Important Tips for a Memorable Eulogy

By: Batchelor Brothers Funeral Services
Friday, January 25, 2019

Writing a meaningful eulogy may seem like a daunting task. You may have mixed emotions about it, too.

Part of you likely is honored by the request but you may also feel anxious and not sure how to begin. Relax! By following these simple pointers, you can create and deliver a fitting speech that will honor your loved one.

 

 

  • Get organized. Before you start writing the eulogy, brainstorm ideas for points you want to include. Then, compile the stories and gather supporting materials for your speech. This could include biographical information about the deceased, such as his or her date and place of birth; names of relatives; date of marriage; career achievements; etc. Then, organize your ideas by putting them into an outline. Your eulogy should have a logical flow to it.
  • How much humor is appropriate? Decide on how serious or high-spirited you want the eulogy to be. Was your loved one a jokester or more on the somber side? If done tastefully, adding a bit of humor to a eulogy can help convey the personality of the deceased. It’s important to note that the amount of humor that’s appropriate ultimately depends on the circumstances surrounding the death of the deceased.
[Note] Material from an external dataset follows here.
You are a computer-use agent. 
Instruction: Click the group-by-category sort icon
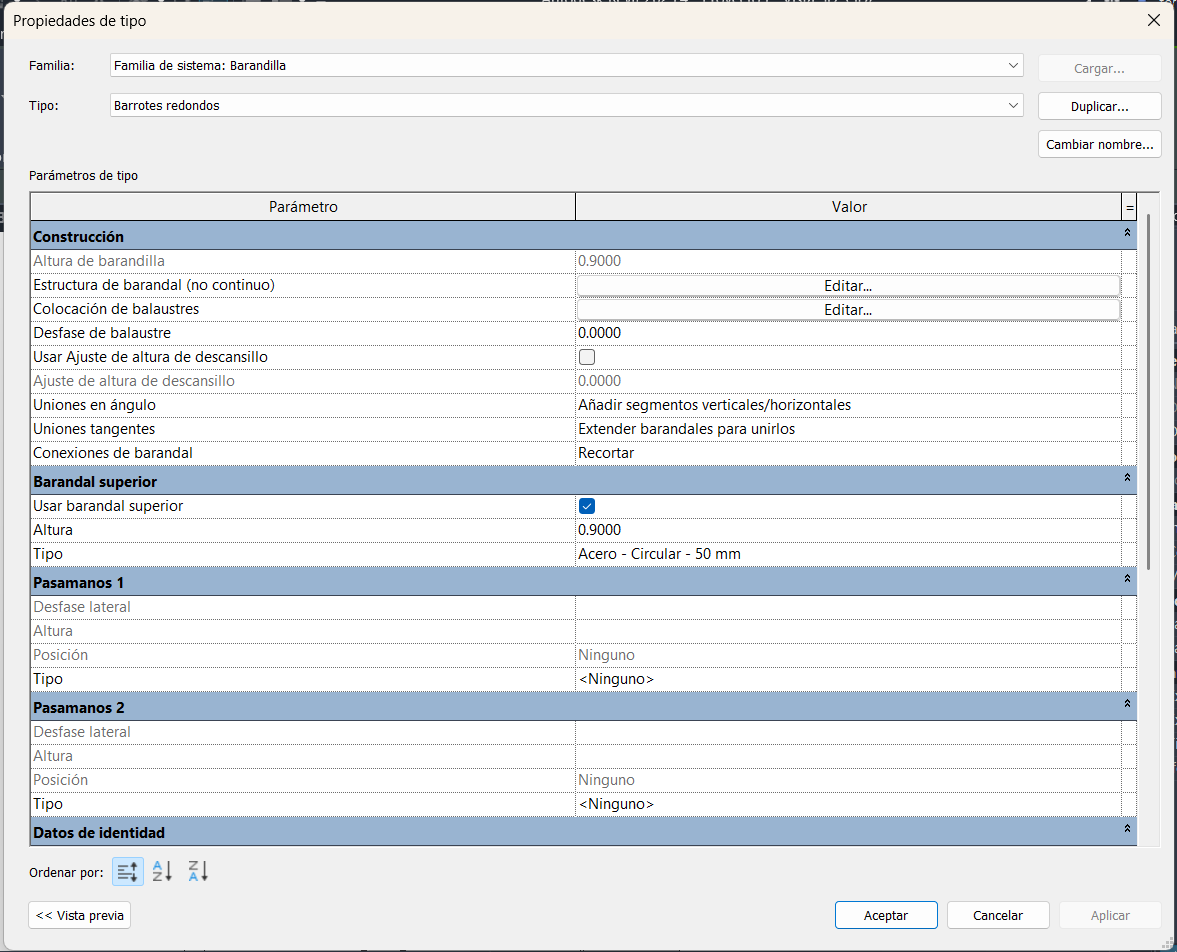coord(127,871)
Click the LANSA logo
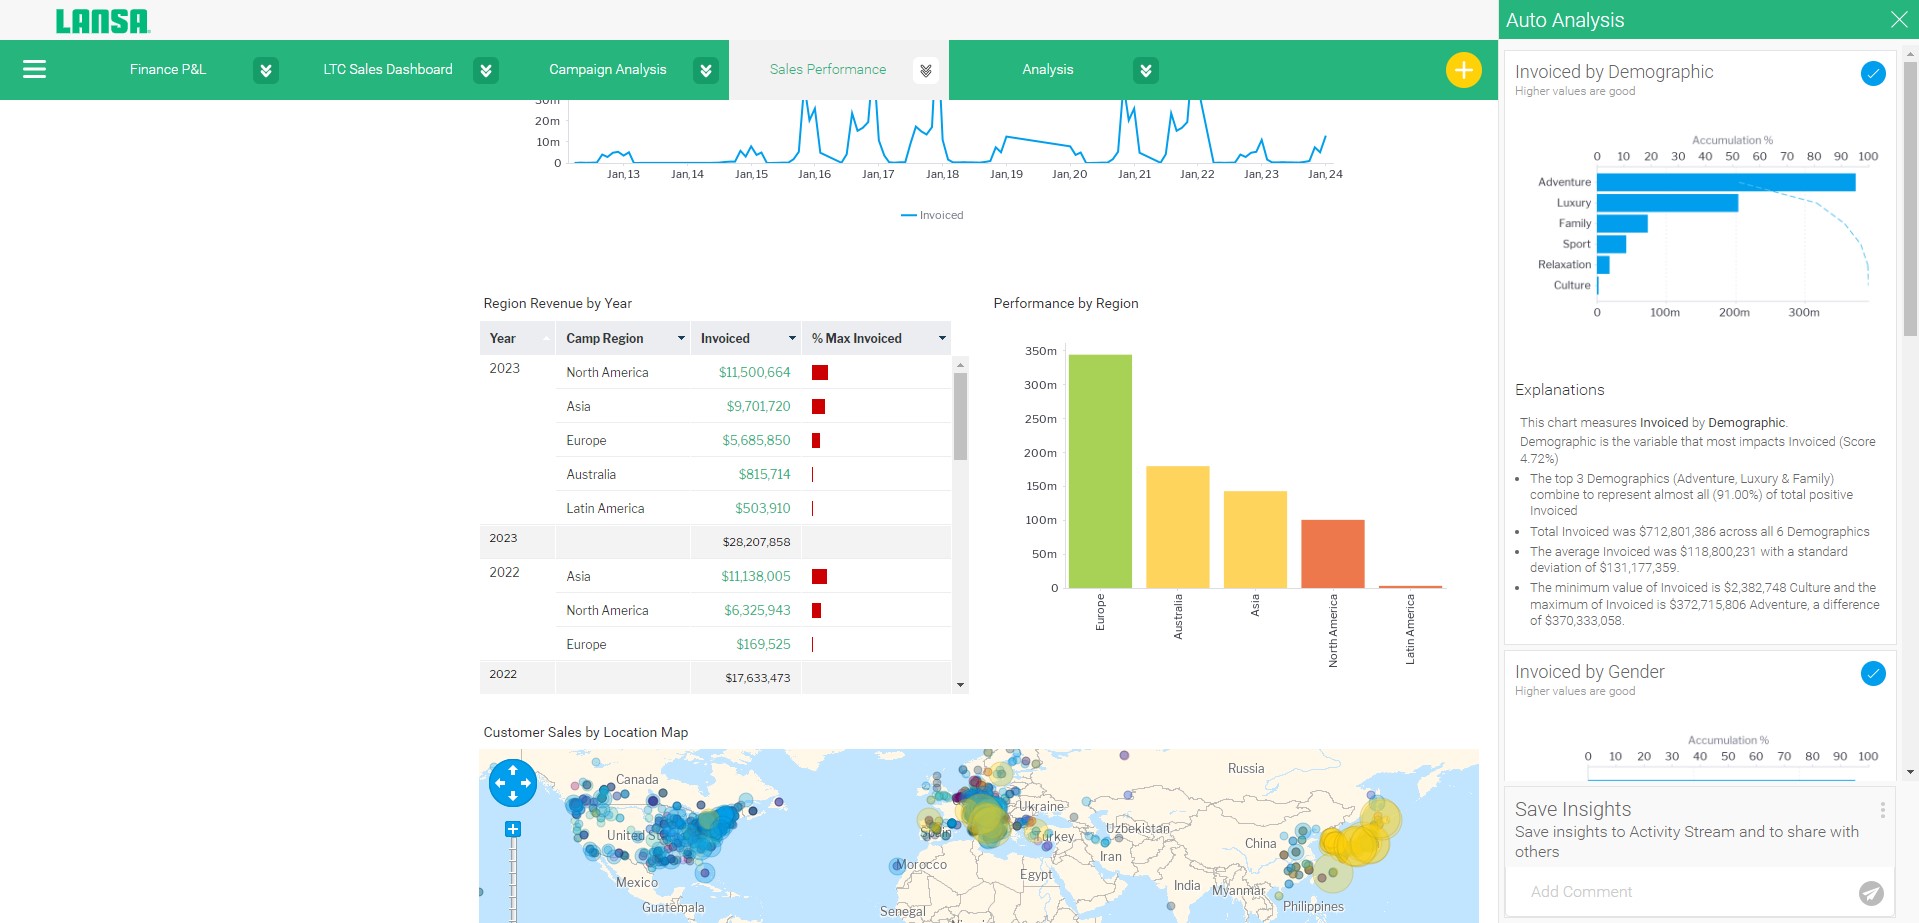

For example, if a teen met an untimely death, the eulogy should take on a more serious tone than if the eulogy is about a grandparent who lived a long, happy life.
  • Write the introduction. In your opening statement, acknowledge why everybody is assembled. For example, “We are gathered here today to remember the life of Sally Smith and to celebrate what she meant to us all.” Then, introduce yourself and your relationship to the deceased.  This is also a good time to thank guests for attending the funeral or memorial service. 
  • Create a brief biography of the decedent’s life. Jot down when and where the deceased was born, who was in his or her birth family, significant family events, and any other interesting family details.  If the deceased was married at the time of his or her death, talk about his or her spouse. Also be sure to mention any children, grandchildren, or other close family members.
  • Share special memories of and qualities about the deceased. Include your loved one’s life achievements, talents, hobbies and passions.  Also discuss his or her special traits and qualities, such as being smart, selfless, kind, generous, funny, etc.  Think about all of things that  made him or her so exceptional.
  • Be a storyteller. Audiences connect with stories more than facts and figures. Stories are also an important way we remember loved ones and keep their memories alive even after they’re gone. Sharing anecdotes during your eulogy will help the audience to relate to the deceased and will give them greater insight into the kind of person her or she was. Be sure to choose stories that everybody can appreciate. When preparing your eulogy, you should also talk to close friends and family members about their special memories of the deceased.  They may also have some interesting or funny stories that you could use in the eulogy and will appreciate being included. Even if you can’t use all of their suggestions, sharing stories and fond memories helps the grieving process.
  • Write the closing. The best eulogies end with words of comfort and a final goodbye. You might start this section by talking about the lessons that the deceased taught you and how he or she impacted your life. Close your eulogy by saying goodbye to your loved one in a way that is most meaningful to you.
  • Practice makes perfect. You may have butterflies in your stomach when you deliver the eulogy. That’s perfectly natural and should be expected, even if you are accustomed to public speaking and have good presentation skills. You are also likely to be very emotional while delivering your eulogy. The loss is fresh and under these trying circumstances, it’s easy to lose track of your thoughts. You’ll feel much more confident if you practice your speech plenty of times beforehand. Repetition will help you memorize your speech, which will be a big advantage if you become nervous or emotional. Reading the eulogy out loud to yourself also help you recognize which parts are likely to make you emotional.  Being forewarned can make it easier to get through those sections on the day you deliver it. In addition to reading the eulogy aloud to yourself, read it to a family member or friend in order to get their constructive feedback.
  • Bring your notes with you. You should have your speech with you in case your mind goes momentarily blank. Write your notes in large type so you can refer to them quickly and easily. Your eulogy will come across as more genuine and heartfelt if you don’t read if word for word off of a piece of paper. Make eye contact with your audience as often as you can.
  • Above all, be yourself. You were chosen to deliver the eulogy for a reason. You likely had a very special relationship with the deceased. Let that relationship, and what it meant to you, shine through in your eulogy. And don’t worry about perfection. Talk to the audience like you would talk to your friends. Be yourself and your speech will come across as genuine, meaningful and memorable.  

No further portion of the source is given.